Guiding Differences and Desires: Japanese Women, Tourism, and the Brokering of Postwar US-Japan Relations
- Thornburg, Mika
- Advisor(s): McDonald,, Kate;
- Spickard, Paul
Abstract
This dissertation interrogates the possibilities and limitations of tourism, particularly in the transimperial system of the postwar Pacific. It reframes Cold War US-Japan relations as symbiosis between two imperial nations. It examines post-World War II tourism to illustrate how the American and Japanese empires engaged in intellectual and population exchanges that aided the maintenance of both Pacific empires. I show how Japanese women served key roles in postwar tourism between Japan and the US. First, they served as a major consumer base. Gender norms and ideals enticed young Japanese women to travel, starting as a trickle in the late 1960s that later became a cascade of millions by the 1980s.
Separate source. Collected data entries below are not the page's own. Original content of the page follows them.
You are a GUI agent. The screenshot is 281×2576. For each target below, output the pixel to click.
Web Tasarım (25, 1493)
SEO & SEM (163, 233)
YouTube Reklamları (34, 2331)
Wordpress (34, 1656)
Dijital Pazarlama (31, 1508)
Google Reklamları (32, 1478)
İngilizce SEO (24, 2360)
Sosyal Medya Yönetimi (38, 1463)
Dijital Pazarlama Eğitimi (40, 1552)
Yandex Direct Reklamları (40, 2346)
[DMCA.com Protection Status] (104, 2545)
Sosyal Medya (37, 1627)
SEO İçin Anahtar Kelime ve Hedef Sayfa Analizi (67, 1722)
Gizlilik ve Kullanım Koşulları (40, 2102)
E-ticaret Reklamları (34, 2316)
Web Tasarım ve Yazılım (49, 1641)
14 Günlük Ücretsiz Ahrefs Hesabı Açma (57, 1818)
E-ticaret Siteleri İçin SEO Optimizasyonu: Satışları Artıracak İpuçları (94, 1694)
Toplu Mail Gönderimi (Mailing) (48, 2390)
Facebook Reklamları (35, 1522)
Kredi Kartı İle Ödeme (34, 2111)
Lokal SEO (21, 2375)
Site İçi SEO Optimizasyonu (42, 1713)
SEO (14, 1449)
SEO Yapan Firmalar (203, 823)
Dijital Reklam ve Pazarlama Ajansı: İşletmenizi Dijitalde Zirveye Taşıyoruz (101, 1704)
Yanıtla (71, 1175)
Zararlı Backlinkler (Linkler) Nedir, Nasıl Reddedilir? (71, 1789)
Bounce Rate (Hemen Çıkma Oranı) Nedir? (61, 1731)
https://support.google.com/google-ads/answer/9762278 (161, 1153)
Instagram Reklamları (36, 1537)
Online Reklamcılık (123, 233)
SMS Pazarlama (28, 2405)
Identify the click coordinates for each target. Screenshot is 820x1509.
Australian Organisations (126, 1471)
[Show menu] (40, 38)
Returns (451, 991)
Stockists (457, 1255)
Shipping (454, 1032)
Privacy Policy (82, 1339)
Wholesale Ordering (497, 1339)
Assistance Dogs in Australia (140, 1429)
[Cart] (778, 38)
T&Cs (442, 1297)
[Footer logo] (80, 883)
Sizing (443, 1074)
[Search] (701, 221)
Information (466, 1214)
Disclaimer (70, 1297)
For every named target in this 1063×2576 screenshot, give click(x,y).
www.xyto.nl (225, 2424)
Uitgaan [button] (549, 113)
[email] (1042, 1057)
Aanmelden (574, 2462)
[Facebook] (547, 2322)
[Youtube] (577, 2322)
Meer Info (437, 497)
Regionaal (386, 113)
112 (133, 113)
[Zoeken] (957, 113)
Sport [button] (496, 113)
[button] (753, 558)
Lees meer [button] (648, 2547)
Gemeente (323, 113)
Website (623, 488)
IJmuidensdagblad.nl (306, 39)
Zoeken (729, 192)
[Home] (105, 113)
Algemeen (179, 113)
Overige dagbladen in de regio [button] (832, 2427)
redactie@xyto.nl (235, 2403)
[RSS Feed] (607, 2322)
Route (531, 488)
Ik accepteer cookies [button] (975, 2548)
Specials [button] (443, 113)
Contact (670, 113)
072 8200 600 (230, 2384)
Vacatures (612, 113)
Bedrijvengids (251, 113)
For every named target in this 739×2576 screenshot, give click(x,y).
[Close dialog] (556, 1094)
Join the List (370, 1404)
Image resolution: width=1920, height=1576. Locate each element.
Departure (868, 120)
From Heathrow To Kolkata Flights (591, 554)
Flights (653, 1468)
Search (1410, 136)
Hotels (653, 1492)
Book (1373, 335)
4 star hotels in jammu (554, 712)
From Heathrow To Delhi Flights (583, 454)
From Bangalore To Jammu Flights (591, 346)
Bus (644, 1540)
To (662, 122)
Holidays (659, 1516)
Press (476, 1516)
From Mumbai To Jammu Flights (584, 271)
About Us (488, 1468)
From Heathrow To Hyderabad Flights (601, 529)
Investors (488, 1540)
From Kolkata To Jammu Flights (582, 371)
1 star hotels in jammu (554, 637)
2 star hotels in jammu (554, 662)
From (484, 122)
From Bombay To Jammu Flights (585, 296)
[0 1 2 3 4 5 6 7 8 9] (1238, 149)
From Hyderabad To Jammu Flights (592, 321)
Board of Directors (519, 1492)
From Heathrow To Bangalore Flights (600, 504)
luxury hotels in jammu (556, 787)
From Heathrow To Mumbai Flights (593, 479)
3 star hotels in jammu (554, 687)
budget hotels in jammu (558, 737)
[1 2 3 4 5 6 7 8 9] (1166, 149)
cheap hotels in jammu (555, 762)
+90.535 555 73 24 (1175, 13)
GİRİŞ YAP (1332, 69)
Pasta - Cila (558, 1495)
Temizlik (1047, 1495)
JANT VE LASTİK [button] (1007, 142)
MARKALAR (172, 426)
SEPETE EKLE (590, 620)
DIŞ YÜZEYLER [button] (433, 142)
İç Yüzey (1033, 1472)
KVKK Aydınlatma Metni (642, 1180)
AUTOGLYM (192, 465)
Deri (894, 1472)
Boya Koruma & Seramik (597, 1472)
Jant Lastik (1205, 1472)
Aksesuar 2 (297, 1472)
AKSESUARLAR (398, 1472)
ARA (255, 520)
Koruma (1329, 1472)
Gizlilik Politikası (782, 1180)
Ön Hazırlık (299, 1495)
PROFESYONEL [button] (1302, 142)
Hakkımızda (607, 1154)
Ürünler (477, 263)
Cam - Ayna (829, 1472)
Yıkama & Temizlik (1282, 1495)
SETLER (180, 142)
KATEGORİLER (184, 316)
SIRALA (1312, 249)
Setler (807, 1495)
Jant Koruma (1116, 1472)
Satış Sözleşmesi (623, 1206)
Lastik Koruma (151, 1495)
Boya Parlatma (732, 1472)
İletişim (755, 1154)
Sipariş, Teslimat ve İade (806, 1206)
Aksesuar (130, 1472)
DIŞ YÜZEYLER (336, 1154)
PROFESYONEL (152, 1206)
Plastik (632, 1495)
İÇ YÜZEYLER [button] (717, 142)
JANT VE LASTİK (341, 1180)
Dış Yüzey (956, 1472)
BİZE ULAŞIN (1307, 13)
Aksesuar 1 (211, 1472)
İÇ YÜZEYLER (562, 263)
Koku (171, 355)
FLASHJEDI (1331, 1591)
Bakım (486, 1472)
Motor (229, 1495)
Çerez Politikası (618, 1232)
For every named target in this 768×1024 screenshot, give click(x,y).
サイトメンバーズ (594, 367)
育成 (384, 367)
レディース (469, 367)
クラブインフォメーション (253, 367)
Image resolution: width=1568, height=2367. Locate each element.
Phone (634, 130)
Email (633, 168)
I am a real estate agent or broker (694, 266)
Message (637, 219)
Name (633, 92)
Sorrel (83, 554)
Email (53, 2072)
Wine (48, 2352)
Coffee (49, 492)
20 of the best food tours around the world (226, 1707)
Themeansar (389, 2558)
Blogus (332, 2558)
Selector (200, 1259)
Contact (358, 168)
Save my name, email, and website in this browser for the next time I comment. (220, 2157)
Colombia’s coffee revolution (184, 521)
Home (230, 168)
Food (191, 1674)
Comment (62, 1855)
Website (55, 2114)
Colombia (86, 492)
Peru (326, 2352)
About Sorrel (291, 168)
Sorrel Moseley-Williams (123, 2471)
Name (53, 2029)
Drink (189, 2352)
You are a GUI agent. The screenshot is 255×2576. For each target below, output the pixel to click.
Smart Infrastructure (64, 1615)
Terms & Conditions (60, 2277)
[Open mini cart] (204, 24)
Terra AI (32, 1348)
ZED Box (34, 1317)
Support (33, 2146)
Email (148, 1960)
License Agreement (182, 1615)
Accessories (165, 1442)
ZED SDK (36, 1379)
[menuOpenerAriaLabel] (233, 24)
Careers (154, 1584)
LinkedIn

I argue that the postwar tourism industry between the US and Japan shifted focus to a new kind of colonizer: the Japanese woman traveler. Second, Japanese women, particularly those who migrated to the US (“Shin Issei”), worked in the tourism industry throughout the Pacific. I examine how these tour guides sit at the nexus of both the US and Japanese empires.By combining archival research cultural history, oral history, and Asian American theoretical perspectives, I consider how the lives of Japanese women were intertwined with international relations and empire. Adopting an intersectional analysis, my dissertation explores these topics through Japanese women born between 1945 and 1979. Using a cultural history methodology, I examine a variety of sources, including Japanese tourism campaign materials, guidebooks, and magazines, to understand the discourses that women of this generation encountered as they were growing up and what incited them to move—both as travelers and as emigrants. Moving beyond the individual, I examine the impact of Japanese tourism on several settler colonies of the Pacific: Hokkaido, Okinawa, and Guam. This dissertation interrogates the linkages of tourism and empire through a postwar, transpacific lens. I advance the historiography of tourism by examining the multiple and layered imperial forces and legacies that structure tourism in the Pacific. I contend that tourism functioned as a key mechanism in Cold War era international relations between these two transpacific empires.